(LISTED ENTRIES Opens)

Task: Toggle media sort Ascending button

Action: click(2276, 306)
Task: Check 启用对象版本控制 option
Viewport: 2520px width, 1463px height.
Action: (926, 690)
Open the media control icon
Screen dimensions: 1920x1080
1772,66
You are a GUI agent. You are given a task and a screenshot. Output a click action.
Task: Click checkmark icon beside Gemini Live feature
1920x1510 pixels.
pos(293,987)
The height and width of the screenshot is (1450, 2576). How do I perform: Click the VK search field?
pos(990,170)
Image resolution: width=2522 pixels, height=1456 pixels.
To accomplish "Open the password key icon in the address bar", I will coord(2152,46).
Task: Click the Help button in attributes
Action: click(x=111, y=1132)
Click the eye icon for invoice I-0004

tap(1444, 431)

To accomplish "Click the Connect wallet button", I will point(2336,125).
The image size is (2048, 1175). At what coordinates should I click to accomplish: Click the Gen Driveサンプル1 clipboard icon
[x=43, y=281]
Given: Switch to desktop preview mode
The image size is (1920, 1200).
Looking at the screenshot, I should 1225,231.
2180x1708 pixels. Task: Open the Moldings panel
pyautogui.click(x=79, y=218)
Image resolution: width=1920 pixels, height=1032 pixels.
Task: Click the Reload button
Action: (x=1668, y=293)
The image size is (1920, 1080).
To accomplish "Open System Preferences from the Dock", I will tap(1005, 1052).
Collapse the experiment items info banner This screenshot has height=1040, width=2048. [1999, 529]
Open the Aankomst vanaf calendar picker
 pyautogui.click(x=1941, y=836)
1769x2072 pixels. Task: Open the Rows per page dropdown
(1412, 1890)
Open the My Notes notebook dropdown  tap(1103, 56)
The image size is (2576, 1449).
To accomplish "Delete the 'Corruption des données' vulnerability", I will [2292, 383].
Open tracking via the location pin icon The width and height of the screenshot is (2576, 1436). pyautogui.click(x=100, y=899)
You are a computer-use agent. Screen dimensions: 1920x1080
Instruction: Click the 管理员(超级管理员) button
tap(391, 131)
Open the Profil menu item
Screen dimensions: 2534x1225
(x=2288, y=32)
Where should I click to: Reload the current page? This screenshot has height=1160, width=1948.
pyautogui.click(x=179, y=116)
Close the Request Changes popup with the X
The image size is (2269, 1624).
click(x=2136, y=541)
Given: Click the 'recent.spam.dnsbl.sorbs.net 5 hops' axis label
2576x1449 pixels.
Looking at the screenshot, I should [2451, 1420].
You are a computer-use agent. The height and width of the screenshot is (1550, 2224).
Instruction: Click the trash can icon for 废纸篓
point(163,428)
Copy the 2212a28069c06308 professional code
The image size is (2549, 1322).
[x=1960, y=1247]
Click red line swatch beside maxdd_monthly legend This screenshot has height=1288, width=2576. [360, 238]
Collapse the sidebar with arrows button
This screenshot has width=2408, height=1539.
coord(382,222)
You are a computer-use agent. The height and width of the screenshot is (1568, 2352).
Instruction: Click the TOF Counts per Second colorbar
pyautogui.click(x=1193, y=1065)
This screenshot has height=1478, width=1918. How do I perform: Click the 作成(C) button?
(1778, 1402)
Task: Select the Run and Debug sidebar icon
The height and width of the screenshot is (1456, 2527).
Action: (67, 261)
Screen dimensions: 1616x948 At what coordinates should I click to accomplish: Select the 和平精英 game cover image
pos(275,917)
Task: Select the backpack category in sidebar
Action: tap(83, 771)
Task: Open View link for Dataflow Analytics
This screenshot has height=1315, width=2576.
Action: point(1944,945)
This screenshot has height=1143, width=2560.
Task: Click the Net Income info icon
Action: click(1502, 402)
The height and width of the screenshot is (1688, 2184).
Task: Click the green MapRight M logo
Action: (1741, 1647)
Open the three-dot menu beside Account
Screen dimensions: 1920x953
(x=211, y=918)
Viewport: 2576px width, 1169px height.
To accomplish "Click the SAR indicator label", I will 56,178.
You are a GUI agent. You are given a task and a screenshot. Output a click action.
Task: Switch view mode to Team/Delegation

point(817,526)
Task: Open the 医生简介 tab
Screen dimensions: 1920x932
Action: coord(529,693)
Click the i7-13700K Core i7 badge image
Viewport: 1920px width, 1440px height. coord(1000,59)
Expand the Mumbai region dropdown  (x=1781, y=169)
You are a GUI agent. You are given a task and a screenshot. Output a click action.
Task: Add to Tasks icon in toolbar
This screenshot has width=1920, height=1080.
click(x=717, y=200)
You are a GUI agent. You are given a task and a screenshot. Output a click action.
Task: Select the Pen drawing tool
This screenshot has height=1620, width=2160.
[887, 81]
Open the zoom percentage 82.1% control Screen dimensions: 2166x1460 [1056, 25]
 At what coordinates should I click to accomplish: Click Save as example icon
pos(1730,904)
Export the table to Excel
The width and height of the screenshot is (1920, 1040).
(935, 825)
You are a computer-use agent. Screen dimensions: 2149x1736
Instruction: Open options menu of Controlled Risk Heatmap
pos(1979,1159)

(LISTED ENTRIES Closes)

_YOUR ASSIGNMENT:_
Would you output the full listing exactly as given?

_YOUR RESPONSE:_
Task: Toggle media sort Ascending button

Action: click(2276, 306)
Task: Check 启用对象版本控制 option
Viewport: 2520px width, 1463px height.
Action: (926, 690)
Open the media control icon
Screen dimensions: 1920x1080
1772,66
You are a GUI agent. You are given a task and a screenshot. Output a click action.
Task: Click checkmark icon beside Gemini Live feature
1920x1510 pixels.
pos(293,987)
The height and width of the screenshot is (1450, 2576). How do I perform: Click the VK search field?
pos(990,170)
Image resolution: width=2522 pixels, height=1456 pixels.
To accomplish "Open the password key icon in the address bar", I will coord(2152,46).
Task: Click the Help button in attributes
Action: click(x=111, y=1132)
Click the eye icon for invoice I-0004

tap(1444, 431)

To accomplish "Click the Connect wallet button", I will point(2336,125).
The image size is (2048, 1175). At what coordinates should I click to accomplish: Click the Gen Driveサンプル1 clipboard icon
[x=43, y=281]
Given: Switch to desktop preview mode
The image size is (1920, 1200).
Looking at the screenshot, I should 1225,231.
2180x1708 pixels. Task: Open the Moldings panel
pyautogui.click(x=79, y=218)
Image resolution: width=1920 pixels, height=1032 pixels.
Task: Click the Reload button
Action: (x=1668, y=293)
The image size is (1920, 1080).
To accomplish "Open System Preferences from the Dock", I will tap(1005, 1052).
Collapse the experiment items info banner This screenshot has height=1040, width=2048. [1999, 529]
Open the Aankomst vanaf calendar picker
 pyautogui.click(x=1941, y=836)
1769x2072 pixels. Task: Open the Rows per page dropdown
(1412, 1890)
Open the My Notes notebook dropdown  tap(1103, 56)
The image size is (2576, 1449).
To accomplish "Delete the 'Corruption des données' vulnerability", I will [2292, 383].
Open tracking via the location pin icon The width and height of the screenshot is (2576, 1436). pyautogui.click(x=100, y=899)
You are a computer-use agent. Screen dimensions: 1920x1080
Instruction: Click the 管理员(超级管理员) button
tap(391, 131)
Open the Profil menu item
Screen dimensions: 2534x1225
(x=2288, y=32)
Where should I click to: Reload the current page? This screenshot has height=1160, width=1948.
pyautogui.click(x=179, y=116)
Close the Request Changes popup with the X
The image size is (2269, 1624).
click(x=2136, y=541)
Given: Click the 'recent.spam.dnsbl.sorbs.net 5 hops' axis label
2576x1449 pixels.
Looking at the screenshot, I should [2451, 1420].
You are a computer-use agent. The height and width of the screenshot is (1550, 2224).
Instruction: Click the trash can icon for 废纸篓
point(163,428)
Copy the 2212a28069c06308 professional code
The image size is (2549, 1322).
[x=1960, y=1247]
Click red line swatch beside maxdd_monthly legend This screenshot has height=1288, width=2576. [360, 238]
Collapse the sidebar with arrows button
This screenshot has width=2408, height=1539.
coord(382,222)
You are a computer-use agent. The height and width of the screenshot is (1568, 2352).
Instruction: Click the TOF Counts per Second colorbar
pyautogui.click(x=1193, y=1065)
This screenshot has height=1478, width=1918. How do I perform: Click the 作成(C) button?
(1778, 1402)
Task: Select the Run and Debug sidebar icon
The height and width of the screenshot is (1456, 2527).
Action: (67, 261)
Screen dimensions: 1616x948 At what coordinates should I click to accomplish: Select the 和平精英 game cover image
pos(275,917)
Task: Select the backpack category in sidebar
Action: tap(83, 771)
Task: Open View link for Dataflow Analytics
This screenshot has height=1315, width=2576.
Action: point(1944,945)
This screenshot has height=1143, width=2560.
Task: Click the Net Income info icon
Action: click(1502, 402)
The height and width of the screenshot is (1688, 2184).
Task: Click the green MapRight M logo
Action: (1741, 1647)
Open the three-dot menu beside Account
Screen dimensions: 1920x953
(x=211, y=918)
Viewport: 2576px width, 1169px height.
To accomplish "Click the SAR indicator label", I will 56,178.
You are a GUI agent. You are given a task and a screenshot. Output a click action.
Task: Switch view mode to Team/Delegation

point(817,526)
Task: Open the 医生简介 tab
Screen dimensions: 1920x932
Action: coord(529,693)
Click the i7-13700K Core i7 badge image
Viewport: 1920px width, 1440px height. coord(1000,59)
Expand the Mumbai region dropdown  (x=1781, y=169)
You are a GUI agent. You are given a task and a screenshot. Output a click action.
Task: Add to Tasks icon in toolbar
This screenshot has width=1920, height=1080.
click(x=717, y=200)
You are a GUI agent. You are given a task and a screenshot. Output a click action.
Task: Select the Pen drawing tool
This screenshot has height=1620, width=2160.
[887, 81]
Open the zoom percentage 82.1% control Screen dimensions: 2166x1460 [1056, 25]
 At what coordinates should I click to accomplish: Click Save as example icon
pos(1730,904)
Export the table to Excel
The width and height of the screenshot is (1920, 1040).
(935, 825)
You are a computer-use agent. Screen dimensions: 2149x1736
Instruction: Open options menu of Controlled Risk Heatmap
pos(1979,1159)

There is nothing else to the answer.